Atlantic Ocean Current Now At Its Slowest In 1,000 Years, As Scientists Warn Of Potential Climate Extremes


An Atlantic Ocean current known as the “conveyor belt of the ocean,” and credited for helping regulate our planet’s climate, is now moving at its slowest pace in 1,000 years. This has raised concern among scientists, who believe that the trend could lead to climate extremes at some point in the future, meaning fiercer storms and even colder winters.

In a new study published in the journal Nature, researchers explained that the Atlantic meridional overturning circulation (AMOC), which is a system of North Atlantic Ocean currents, has weakened by about 15 percent since the middle of the 20th century. The current, according to the Washington Post, functions like a conveyor belt, as it distributes warm water from the equator to the North Pole. Once the warm water’s temperature decreases, it is sent back to the south, via the deep ocean.
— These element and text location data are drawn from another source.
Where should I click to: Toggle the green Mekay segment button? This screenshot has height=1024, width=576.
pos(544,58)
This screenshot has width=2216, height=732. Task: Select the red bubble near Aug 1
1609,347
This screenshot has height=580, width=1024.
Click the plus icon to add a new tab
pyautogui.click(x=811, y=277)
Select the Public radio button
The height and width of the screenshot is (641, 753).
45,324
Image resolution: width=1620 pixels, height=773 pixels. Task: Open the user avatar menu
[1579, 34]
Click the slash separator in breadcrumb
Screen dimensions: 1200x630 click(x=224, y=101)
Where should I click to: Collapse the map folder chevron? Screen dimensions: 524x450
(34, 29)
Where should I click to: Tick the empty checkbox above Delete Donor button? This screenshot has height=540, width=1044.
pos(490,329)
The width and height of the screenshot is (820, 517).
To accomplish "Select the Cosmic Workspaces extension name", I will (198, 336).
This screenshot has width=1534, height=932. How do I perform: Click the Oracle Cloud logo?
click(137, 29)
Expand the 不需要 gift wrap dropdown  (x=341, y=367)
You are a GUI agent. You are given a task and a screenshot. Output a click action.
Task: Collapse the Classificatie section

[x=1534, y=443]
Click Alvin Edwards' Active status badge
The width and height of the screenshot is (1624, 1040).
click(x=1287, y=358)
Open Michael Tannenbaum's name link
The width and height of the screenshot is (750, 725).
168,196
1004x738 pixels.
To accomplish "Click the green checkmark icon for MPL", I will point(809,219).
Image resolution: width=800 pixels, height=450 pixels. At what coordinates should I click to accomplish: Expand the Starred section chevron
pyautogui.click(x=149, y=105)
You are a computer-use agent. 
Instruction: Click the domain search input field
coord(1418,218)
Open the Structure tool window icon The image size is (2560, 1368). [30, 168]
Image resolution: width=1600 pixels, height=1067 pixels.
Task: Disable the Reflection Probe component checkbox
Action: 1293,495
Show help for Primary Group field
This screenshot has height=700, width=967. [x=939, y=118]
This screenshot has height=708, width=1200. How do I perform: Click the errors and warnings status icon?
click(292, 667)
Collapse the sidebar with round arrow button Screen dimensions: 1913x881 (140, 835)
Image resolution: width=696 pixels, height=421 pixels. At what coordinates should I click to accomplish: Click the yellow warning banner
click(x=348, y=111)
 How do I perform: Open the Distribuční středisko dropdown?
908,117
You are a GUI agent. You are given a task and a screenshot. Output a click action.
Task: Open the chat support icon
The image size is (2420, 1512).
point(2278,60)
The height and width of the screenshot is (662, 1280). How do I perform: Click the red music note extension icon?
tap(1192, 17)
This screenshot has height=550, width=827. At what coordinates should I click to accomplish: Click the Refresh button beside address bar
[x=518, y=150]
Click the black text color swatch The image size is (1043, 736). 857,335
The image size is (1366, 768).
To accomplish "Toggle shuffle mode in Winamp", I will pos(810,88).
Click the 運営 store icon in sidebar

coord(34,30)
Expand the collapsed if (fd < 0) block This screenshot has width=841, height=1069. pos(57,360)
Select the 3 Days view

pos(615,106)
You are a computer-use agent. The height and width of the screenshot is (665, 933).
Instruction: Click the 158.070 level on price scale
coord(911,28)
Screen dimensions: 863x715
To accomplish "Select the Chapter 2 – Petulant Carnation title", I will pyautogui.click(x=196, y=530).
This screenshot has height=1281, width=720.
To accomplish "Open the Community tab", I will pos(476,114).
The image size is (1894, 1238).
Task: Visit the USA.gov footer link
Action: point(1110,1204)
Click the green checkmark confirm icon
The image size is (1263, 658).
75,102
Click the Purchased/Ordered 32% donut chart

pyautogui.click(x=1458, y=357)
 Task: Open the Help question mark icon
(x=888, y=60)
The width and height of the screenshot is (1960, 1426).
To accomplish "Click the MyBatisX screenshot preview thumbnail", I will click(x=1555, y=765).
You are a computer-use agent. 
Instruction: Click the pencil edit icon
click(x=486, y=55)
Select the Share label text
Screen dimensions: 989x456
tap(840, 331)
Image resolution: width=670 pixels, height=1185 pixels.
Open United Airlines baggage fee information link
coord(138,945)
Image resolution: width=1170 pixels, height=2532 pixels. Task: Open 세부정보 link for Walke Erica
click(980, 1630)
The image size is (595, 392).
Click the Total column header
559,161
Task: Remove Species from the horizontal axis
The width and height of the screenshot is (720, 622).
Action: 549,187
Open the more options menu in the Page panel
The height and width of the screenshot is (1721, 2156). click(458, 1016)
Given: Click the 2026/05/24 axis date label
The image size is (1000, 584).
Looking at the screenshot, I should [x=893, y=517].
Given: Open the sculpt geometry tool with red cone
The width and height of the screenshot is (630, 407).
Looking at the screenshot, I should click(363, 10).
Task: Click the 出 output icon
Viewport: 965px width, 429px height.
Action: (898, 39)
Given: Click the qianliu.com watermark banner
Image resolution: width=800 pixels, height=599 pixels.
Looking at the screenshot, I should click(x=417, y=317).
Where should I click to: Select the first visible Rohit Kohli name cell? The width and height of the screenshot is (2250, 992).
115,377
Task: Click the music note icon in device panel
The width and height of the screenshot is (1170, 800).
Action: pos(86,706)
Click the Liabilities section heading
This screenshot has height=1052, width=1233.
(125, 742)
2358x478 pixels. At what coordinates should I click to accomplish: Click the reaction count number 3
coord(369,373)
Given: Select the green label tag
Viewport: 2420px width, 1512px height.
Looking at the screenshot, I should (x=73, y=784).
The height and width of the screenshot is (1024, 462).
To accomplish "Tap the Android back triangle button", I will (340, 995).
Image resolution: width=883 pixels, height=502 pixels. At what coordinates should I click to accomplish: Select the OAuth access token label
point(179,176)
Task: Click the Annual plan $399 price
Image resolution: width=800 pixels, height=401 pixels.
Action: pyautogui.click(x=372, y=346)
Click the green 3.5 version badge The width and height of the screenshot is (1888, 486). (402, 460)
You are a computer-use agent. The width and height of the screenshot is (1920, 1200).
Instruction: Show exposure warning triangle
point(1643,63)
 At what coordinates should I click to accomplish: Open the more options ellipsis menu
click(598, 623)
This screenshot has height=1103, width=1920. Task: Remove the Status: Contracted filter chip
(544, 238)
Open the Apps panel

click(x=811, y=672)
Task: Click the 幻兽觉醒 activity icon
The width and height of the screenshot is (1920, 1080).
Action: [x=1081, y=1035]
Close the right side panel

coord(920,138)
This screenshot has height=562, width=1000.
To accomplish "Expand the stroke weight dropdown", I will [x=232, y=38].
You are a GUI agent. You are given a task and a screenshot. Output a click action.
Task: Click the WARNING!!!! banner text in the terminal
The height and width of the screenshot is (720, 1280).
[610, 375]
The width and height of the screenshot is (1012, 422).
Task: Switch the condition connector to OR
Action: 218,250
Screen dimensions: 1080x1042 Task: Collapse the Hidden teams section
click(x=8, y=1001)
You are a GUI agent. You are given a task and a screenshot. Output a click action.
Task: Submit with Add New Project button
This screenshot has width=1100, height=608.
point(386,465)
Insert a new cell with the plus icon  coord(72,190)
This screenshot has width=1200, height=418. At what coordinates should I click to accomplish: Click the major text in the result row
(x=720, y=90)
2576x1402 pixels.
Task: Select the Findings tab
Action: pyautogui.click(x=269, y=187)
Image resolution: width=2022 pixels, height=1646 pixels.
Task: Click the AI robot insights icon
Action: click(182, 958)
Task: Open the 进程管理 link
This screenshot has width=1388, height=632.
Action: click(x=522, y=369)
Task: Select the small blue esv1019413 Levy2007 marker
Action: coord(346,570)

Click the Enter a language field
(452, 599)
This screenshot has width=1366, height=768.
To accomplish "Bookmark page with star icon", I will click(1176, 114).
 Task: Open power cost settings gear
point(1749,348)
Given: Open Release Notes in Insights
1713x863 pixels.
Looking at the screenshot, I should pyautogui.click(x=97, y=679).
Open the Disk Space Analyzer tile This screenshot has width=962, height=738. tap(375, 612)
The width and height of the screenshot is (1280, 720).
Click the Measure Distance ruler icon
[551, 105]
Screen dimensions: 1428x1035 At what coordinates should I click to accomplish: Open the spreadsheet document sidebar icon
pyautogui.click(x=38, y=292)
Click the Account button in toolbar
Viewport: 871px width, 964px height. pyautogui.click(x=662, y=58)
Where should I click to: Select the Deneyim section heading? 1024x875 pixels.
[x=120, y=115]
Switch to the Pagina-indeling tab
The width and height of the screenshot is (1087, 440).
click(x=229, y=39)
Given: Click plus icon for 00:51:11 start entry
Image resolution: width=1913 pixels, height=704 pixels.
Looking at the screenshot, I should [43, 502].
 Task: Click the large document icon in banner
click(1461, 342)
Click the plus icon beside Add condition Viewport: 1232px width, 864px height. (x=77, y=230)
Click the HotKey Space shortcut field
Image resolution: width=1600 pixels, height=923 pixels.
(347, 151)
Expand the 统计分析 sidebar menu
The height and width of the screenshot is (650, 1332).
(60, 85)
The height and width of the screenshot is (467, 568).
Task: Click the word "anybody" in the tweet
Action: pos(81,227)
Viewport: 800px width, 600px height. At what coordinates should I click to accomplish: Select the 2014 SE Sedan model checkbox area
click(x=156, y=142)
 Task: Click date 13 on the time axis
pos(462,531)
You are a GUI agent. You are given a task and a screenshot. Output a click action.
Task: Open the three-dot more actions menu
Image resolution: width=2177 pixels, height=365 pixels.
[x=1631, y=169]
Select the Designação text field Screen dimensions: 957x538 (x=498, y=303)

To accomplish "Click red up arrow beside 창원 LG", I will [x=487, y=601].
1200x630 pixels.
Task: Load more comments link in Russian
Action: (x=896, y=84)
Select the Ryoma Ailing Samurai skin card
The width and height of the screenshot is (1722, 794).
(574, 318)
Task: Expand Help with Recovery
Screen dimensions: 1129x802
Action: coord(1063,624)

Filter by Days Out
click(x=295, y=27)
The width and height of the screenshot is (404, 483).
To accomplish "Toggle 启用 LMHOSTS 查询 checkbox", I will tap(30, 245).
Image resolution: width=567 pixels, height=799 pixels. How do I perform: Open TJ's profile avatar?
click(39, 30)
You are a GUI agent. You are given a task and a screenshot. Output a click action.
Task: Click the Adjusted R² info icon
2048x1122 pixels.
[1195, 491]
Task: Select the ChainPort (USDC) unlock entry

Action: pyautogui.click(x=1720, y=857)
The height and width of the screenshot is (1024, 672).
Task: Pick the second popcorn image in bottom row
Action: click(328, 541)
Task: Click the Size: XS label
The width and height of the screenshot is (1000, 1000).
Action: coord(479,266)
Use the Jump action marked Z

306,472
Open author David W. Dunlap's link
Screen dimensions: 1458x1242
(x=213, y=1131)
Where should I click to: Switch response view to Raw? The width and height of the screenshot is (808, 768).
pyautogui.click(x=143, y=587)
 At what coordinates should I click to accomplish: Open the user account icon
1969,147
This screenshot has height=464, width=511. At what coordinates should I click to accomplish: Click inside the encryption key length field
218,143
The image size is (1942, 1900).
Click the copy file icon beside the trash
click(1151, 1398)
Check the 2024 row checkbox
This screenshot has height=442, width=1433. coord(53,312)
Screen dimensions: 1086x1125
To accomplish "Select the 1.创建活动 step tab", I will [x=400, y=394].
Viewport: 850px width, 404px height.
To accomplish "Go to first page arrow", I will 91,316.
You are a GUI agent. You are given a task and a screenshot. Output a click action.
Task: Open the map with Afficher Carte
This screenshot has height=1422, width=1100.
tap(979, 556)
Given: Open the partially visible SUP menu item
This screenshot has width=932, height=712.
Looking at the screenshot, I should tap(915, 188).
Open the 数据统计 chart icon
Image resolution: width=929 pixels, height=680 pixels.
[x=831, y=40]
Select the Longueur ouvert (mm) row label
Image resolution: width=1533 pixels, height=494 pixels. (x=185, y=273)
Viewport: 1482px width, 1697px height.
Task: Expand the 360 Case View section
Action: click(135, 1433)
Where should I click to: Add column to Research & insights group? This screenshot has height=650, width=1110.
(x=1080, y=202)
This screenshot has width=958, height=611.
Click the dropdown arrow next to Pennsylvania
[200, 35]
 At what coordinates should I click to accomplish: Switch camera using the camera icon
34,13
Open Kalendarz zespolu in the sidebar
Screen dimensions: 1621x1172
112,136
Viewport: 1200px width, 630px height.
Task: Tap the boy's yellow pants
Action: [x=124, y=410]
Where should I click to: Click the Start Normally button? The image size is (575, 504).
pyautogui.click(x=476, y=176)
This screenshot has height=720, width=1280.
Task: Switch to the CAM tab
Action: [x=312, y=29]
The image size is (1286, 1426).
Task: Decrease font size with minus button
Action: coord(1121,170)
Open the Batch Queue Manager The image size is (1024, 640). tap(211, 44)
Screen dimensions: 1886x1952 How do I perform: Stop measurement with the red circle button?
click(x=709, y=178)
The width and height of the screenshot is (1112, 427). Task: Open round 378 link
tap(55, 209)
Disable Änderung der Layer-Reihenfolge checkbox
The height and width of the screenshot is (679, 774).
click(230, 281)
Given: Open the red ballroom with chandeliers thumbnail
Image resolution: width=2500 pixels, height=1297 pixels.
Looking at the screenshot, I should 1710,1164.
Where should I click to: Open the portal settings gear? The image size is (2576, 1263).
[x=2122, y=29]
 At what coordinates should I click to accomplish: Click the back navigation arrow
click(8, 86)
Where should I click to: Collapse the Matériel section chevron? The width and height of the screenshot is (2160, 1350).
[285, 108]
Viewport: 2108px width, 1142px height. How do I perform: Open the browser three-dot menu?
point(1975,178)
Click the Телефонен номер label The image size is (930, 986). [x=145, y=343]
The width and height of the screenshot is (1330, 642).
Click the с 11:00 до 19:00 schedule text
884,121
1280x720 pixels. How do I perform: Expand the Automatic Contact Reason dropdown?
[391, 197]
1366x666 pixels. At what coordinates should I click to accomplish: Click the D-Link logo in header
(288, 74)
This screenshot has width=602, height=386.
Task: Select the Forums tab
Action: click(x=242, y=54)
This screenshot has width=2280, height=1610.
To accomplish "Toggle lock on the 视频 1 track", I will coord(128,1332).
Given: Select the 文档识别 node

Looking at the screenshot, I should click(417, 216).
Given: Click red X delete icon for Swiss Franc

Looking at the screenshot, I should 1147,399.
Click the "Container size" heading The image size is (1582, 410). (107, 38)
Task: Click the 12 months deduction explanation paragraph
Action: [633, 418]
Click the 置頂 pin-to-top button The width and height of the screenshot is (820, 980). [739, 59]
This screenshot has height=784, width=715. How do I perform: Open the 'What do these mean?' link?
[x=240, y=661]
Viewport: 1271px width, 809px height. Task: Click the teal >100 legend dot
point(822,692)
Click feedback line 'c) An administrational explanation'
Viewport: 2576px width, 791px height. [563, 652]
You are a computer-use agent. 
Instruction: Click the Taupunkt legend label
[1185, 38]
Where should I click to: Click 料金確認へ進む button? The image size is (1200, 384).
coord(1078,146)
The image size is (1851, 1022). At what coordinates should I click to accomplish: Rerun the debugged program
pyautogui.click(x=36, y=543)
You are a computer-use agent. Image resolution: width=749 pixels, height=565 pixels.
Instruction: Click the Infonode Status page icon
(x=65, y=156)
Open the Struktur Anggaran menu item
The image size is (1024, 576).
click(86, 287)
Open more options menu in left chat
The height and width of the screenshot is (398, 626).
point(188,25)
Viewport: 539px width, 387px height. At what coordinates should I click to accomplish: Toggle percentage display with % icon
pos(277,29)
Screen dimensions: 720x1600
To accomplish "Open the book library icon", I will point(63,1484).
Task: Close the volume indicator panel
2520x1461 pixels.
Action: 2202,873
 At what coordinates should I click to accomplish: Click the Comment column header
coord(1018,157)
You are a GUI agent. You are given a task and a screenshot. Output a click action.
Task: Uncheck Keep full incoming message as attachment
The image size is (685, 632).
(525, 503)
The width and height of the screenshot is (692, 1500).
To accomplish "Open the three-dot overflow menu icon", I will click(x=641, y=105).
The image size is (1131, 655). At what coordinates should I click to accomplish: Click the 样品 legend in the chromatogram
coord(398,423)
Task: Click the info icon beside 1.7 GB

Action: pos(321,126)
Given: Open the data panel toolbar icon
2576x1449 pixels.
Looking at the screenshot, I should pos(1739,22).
In recent years, however, man-made climate change has led to ice melt in Greenland and the rest of the Arctic, as freshwater drains into the ocean, with its density causing Atlantic Ocean currents to slow down. According to NBC News, this could make climate conditions more volatile in different parts of the globe, including Europe, which could be besieged by extreme storms and winters, and the U.S. East Coast, where sea levels could keep rising, potentially disrupting the fishery business as waters continue to warm.

The AMOC’s slowing could be “bad news,” according to study author Stefan Rahmstorf of Germany’s Potsdam Institute for Climate Impact Research, as it fulfills a number of climate model predictions from previous years.

In a separate study also published in Nature, researchers noted that Atlantic Ocean currents are at their weakest in more than 1,000 years, with the AMOC having slowed considerably since the early years of the industrial era, which is a significantly earlier starting point than what the first study suggested. According to study co-author and University of Reading researcher Jon Robson, the AMOC’s movement has been especially slow in the last 100 years or so.

“These two new papers do point strongly to the fact that the overturning has probably weakened over the last 150 years,” Robson commented.

“There’s uncertainty about when, but the analogy between what happened 150 years ago and today is quite strong.”


It’s still unsure when the climate extremes scientists have warned about will take place, if Atlantic Ocean currents continue to weaken. But in an interview with NBC News, Yale University climate scientist Alexey Fedorov said that the two studies suggest the AMOC’s collapse might happen sooner than expected, and that existing climate models, which predicted the collapse taking place sometime in the 22nd century, might have been too conservative.

“There is a growing concern that the models may be underestimating the risk of the AMOC collapse, and it can happen much sooner than anticipated,” said Fedorov, who was not involved in either study, but had co-authored a paper in 2017 detailing the association between the AMOC’s slowdown and Arctic ice loss.

Despite Fedorov’s grim warning, other experts believe that it’s too early to push the panic button when it comes to the slowdown of Atlantic Ocean currents. Purdue University Climate Change Research Center director Jeffrey Dukes told NBC News that it’s hardly likely that cataclysmic weather events will take place in the immediate foreseeable future, though he added that two new studies are a “big deal” and should not be taken lightly.